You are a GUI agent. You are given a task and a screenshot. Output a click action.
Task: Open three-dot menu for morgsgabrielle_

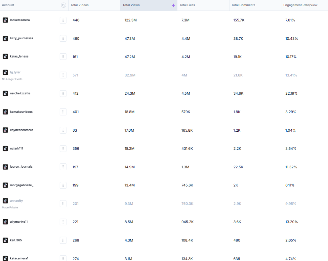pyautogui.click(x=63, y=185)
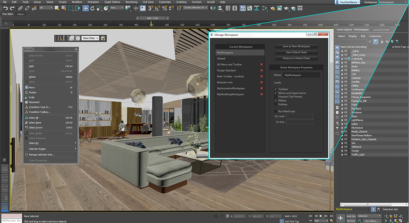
---
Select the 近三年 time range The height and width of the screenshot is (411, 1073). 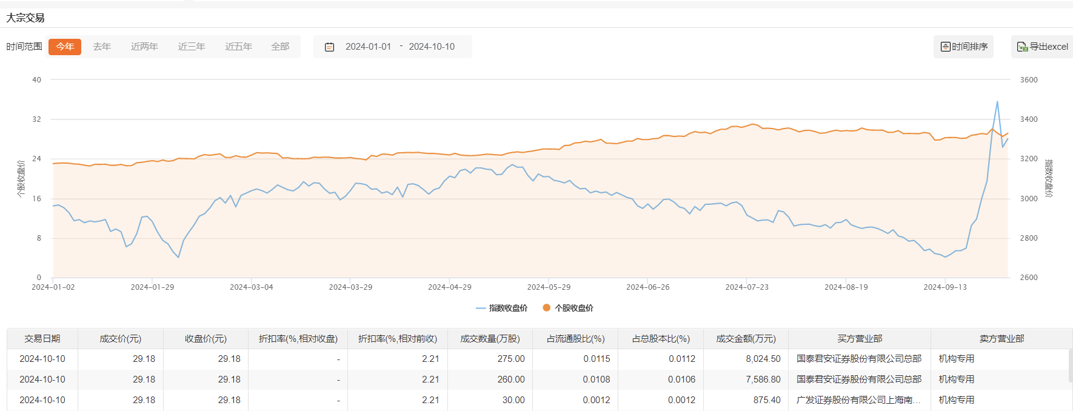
--
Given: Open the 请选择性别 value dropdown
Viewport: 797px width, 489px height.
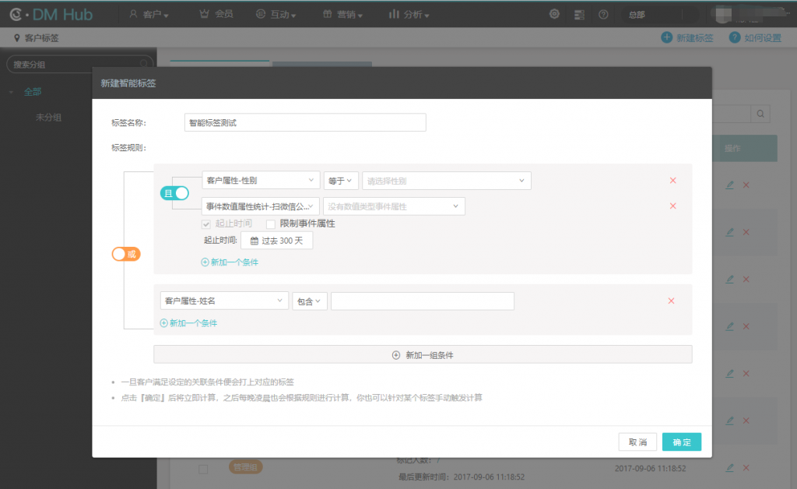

▶ What to work on
Arrange the listing as a two-column CSV with the columns instruction and action, one row per request. Begin at the line containing "You are a GUI" and stop after the line containing "pyautogui.click(x=63, y=185)". Put each text and its answer in a single quoted field with line breaks turned into spaces, and omit the pictures.

▶ Completed task
instruction,action
"You are a GUI agent. You are given a task and a screenshot. Output a click action. Task: Open three-dot menu for morgsgabrielle_","pyautogui.click(x=63, y=185)"